### Document excerpt:
It was against this background that Michael Ignatieff staged a press conference to accuse the government of breaching the public trust by funneling the bulk of the federal stimulus cash for infrastructure into Conservative ridings. After months of underperforming, the Liberal leader was finally out standing in a field - to be precise, a soya-bean field that would, he said, have been turned into a park, if stimulus money had flowed expeditiously.
Standing next to him in his shirt-sleeves, apparently rehabilitated in his leader's eyes after gifting the party Stéphane Dion, was former leadership candidate, Gerard Kennedy.
On Mr, Kennedy's initiative, the Grits contacted 946 of 1697 projects funded by the Infrastructure Stimulus Fund and found that only 12% were underway, in contrast to the government's claim that shovels are in the ground on 75%.
The reason for the delay, the Liberals said, was that the Harper government wanted to exert political control over the selection of projects.
Rather than flow half the infrastructure funds directly to municipalities using the Gas Tax Transfer, as the Liberals claimed they would have done, the government created a new program that resulted in a four month delay but allowed all projects to be vetted by the Harper government.
In a thorough, and one has to say convincing, report, Mr. Kennedy suggested that money was directed more often than not to Conservative ridings. In Ontario, Conservatives constituencies received, on average, 15% more dollars than Liberal ridings.
Four of the top 10 allocations for Ontario were given to ridings represented by Conservative Cabinet ministers and a fifth to the Prime Minister's parliamentary secretary. They received two to three times the average funding, despite often having unemployment rates around half the provincial average. The pattern was the same in British Columbia, the report said.
"There is a systemic bias toward Conservative ridings," charged Mr. Ignatieff. "Canadians don't want political games played with infrastructure money, they want it to benefit all Canadians."

### Prompt 1:
Translate this sentence from the excerpt on infrastructure stimulus spending into French: "The reason for the delay, the Liberals said, was that the Harper government wanted to exert political control over the selection of projects."
### Prompt 2:
Extend the excerpt on infrastructure stimulus spending with a few more sentences, starting right after its final quotation from Mr. Ignatieff.

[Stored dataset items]
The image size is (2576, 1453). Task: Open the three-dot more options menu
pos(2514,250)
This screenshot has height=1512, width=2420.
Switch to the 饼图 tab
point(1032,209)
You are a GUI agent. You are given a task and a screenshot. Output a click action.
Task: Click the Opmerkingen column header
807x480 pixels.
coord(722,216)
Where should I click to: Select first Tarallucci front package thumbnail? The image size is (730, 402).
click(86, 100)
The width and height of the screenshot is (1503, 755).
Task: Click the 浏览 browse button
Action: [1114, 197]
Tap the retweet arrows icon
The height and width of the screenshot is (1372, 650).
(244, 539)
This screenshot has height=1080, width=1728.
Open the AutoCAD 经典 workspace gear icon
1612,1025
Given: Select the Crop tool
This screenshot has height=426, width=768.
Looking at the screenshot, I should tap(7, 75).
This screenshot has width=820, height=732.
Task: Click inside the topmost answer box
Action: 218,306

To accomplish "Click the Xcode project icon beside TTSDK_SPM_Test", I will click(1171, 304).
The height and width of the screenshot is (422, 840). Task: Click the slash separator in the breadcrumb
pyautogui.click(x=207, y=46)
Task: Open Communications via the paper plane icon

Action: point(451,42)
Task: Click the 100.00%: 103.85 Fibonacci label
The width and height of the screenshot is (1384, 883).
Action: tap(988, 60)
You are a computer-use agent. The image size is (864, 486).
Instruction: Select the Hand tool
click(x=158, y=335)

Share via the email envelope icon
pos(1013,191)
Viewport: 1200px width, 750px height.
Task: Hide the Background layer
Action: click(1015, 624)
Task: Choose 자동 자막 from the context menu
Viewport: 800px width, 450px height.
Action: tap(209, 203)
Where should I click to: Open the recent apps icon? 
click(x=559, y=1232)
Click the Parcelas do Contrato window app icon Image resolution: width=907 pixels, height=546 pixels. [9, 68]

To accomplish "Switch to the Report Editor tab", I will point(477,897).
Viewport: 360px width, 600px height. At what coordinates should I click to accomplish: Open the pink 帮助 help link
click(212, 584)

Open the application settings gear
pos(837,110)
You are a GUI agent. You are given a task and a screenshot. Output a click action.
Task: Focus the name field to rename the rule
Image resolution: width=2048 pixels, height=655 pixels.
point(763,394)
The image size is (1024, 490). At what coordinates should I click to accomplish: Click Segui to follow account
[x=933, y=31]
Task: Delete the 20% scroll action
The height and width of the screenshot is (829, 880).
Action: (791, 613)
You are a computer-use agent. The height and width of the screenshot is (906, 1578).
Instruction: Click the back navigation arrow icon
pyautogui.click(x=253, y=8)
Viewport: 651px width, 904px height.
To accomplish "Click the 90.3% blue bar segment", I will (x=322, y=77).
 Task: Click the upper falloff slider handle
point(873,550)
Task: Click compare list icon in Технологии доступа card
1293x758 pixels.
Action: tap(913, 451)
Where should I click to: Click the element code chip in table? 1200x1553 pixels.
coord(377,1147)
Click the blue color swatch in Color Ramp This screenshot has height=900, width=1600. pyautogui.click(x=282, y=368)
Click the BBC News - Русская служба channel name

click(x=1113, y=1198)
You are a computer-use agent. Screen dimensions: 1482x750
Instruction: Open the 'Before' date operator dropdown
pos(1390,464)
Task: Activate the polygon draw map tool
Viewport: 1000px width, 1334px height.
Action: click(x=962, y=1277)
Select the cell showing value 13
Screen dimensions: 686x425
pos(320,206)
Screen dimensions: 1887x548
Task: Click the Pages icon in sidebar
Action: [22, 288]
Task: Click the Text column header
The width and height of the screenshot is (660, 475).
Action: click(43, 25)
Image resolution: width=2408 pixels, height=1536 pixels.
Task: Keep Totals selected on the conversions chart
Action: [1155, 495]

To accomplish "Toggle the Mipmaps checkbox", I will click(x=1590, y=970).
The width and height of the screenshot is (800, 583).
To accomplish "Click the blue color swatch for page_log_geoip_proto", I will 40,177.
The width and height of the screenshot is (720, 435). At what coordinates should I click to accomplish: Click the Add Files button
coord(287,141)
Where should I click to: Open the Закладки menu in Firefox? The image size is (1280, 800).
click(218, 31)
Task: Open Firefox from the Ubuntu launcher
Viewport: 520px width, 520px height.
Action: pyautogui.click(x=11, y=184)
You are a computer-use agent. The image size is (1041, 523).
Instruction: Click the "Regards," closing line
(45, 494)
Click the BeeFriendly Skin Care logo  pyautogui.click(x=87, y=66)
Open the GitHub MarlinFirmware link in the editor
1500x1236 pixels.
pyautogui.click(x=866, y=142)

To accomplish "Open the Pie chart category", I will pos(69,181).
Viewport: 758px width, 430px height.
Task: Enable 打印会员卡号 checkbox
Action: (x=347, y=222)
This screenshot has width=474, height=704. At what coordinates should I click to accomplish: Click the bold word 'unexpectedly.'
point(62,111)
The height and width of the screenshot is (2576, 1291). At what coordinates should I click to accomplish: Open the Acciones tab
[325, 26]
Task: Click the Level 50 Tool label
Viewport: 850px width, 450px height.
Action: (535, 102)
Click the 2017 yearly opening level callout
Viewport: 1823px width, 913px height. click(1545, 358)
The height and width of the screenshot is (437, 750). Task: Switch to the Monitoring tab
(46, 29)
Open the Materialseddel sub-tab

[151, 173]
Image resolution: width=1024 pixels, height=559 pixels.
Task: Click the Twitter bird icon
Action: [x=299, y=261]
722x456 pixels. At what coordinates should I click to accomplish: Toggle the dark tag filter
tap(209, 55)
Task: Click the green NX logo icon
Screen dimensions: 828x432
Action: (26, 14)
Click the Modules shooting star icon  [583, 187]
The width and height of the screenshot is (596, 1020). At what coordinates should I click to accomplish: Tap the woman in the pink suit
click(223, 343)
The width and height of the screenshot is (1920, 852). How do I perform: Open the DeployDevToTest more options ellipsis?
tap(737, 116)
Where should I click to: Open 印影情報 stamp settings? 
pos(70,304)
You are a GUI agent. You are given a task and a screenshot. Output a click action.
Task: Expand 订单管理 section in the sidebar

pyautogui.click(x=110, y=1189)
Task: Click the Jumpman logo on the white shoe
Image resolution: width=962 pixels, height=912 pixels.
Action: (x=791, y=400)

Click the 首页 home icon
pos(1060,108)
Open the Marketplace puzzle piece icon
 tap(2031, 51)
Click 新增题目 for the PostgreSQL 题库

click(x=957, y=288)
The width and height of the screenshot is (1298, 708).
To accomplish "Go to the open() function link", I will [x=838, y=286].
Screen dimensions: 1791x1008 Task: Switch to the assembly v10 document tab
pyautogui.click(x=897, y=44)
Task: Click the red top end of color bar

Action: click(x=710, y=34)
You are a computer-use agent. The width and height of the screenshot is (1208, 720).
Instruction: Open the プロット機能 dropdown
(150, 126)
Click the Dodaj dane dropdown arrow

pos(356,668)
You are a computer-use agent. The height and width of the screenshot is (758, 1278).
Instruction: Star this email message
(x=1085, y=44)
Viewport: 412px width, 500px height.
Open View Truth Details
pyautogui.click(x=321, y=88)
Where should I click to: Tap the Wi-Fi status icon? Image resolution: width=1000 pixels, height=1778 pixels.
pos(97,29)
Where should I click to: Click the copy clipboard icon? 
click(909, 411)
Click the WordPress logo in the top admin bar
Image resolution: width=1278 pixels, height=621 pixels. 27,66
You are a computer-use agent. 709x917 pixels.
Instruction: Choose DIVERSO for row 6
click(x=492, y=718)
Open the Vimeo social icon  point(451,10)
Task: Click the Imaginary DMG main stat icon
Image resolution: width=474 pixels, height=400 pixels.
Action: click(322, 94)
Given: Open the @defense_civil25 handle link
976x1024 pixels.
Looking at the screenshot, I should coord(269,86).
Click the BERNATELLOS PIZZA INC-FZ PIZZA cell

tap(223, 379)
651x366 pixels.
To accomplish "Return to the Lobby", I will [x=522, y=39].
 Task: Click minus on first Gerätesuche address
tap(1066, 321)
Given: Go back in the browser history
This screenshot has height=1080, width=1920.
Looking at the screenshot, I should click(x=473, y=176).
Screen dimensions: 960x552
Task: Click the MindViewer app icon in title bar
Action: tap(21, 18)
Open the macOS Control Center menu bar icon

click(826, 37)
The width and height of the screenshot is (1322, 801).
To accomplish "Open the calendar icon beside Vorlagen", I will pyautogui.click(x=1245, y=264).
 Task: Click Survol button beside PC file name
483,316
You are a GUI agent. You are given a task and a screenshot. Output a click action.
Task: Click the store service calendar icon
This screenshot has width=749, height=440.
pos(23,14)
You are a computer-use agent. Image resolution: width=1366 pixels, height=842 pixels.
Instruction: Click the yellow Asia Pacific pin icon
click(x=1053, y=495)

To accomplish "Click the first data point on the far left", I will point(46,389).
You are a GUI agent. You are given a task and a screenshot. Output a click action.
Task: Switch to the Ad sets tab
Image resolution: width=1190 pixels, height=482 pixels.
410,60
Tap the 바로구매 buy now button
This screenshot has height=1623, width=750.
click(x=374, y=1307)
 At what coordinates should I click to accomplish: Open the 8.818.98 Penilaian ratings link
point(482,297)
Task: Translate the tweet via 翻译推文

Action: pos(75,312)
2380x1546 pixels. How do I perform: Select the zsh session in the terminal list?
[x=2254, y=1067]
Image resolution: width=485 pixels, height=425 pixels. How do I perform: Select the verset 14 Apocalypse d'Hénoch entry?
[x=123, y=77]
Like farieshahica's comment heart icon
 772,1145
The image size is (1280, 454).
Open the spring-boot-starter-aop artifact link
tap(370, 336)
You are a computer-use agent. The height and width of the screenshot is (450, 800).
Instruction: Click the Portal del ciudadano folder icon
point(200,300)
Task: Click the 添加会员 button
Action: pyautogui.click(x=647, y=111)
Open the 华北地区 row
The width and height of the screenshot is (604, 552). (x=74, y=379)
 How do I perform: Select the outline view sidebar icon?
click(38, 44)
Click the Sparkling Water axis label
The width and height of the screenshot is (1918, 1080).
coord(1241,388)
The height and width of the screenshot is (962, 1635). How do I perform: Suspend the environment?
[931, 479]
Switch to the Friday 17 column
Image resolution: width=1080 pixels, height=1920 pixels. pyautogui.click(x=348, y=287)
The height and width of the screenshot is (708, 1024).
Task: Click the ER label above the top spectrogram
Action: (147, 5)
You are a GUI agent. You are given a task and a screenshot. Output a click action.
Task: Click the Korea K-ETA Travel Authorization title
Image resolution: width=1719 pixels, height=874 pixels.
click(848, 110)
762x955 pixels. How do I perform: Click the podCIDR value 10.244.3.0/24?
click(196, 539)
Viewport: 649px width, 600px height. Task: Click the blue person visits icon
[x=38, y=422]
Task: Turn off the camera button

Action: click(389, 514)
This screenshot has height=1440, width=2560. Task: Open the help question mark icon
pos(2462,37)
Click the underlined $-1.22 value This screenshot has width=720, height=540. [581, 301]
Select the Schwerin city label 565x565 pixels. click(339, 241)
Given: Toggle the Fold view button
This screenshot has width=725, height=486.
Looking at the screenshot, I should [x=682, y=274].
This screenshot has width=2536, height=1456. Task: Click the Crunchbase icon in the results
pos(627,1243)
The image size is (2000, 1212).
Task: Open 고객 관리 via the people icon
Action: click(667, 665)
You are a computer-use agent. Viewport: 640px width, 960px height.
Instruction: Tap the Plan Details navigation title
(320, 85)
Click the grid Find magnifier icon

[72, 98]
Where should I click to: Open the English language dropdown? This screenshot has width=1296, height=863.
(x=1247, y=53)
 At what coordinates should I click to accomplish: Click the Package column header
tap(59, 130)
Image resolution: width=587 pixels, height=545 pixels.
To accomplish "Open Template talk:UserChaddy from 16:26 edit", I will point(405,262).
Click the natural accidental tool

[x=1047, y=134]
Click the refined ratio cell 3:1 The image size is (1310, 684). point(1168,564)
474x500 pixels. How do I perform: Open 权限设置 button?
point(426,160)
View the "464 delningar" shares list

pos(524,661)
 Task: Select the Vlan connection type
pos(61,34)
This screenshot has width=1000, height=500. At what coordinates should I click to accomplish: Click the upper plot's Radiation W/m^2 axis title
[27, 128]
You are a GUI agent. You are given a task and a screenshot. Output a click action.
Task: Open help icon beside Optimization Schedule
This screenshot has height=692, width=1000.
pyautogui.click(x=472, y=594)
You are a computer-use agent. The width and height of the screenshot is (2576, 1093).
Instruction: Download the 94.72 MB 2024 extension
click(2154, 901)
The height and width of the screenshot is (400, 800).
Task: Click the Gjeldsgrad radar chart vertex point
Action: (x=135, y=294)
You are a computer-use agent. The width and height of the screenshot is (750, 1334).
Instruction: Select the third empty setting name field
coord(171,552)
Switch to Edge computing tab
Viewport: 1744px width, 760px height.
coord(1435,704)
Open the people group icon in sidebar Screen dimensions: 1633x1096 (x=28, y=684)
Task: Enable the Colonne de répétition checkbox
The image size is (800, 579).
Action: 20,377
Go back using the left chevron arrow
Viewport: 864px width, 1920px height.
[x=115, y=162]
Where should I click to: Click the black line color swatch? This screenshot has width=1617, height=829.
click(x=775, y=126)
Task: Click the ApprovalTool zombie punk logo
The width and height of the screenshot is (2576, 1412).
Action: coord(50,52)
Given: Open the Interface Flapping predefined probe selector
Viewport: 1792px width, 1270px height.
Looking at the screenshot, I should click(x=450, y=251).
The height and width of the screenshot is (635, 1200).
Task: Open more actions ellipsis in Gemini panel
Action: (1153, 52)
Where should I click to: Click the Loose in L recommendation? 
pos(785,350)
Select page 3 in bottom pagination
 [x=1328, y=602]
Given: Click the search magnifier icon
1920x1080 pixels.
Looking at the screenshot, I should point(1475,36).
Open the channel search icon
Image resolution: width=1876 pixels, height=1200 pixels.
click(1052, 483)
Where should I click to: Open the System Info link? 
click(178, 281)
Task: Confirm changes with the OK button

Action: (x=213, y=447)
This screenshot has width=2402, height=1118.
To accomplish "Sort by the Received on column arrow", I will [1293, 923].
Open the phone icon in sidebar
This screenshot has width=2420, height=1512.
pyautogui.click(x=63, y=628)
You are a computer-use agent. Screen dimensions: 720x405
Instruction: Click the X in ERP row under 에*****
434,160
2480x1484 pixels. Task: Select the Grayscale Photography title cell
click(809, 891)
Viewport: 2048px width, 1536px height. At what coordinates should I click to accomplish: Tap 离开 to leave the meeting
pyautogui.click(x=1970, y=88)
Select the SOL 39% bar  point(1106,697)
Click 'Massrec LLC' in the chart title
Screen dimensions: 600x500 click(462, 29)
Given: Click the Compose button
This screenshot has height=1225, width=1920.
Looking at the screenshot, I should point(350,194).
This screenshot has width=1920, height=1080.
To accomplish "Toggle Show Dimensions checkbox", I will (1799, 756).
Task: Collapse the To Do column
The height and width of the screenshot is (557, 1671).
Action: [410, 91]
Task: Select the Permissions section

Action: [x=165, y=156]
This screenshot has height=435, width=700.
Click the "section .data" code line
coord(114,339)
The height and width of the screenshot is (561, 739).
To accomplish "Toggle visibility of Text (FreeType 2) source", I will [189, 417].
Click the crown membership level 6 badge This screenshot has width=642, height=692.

### Exercise result 1:
La raison du retard, selon les libéraux, était que le gouvernement Harper voulait exercer un contrôle politique sur la sélection des projets.

### Exercise result 2:
Nobody should be particularly shocked by any of this - it was ever thus, particularly under previous Liberal regimes. Yet for Mr. Ignatieff, it's a God-send. The Liberal leader has been flailing around like a punch-drunk boxer for months but if this line of inquiry has legs, it could be the Conservatives who find themselves kissing the canvas. (It's the National Post. They hate Liberals, but the fact that Iverson may actually be finding fault with the Reform-Conservatives is news worthy)
Such was the government's concern, it sent out its best bare-knuckle brawler, Transport Minister, John Baird, a man who has been known to turn a blind eye to the Marquess of Queensberry's rules.
The charges are "downright opportunistic","shameful" and "just plain wrong", he said, without getting into specifics.
"If the Liberals are concerned about the infrastructure projects moving forward and where they are located, they should talk to the provinces and municipalities who approved each and every one of these and agreed with us," he said. "In Ontario, every single grant we make under the ISF is done in partnership with Dalton McGuinty. You can accuse Dalton McGuinty of many things [but] conspiring with Stephen Harper to reward Conservative MPs and help Stephen Harper get re-elected, I would suggest is not one of them."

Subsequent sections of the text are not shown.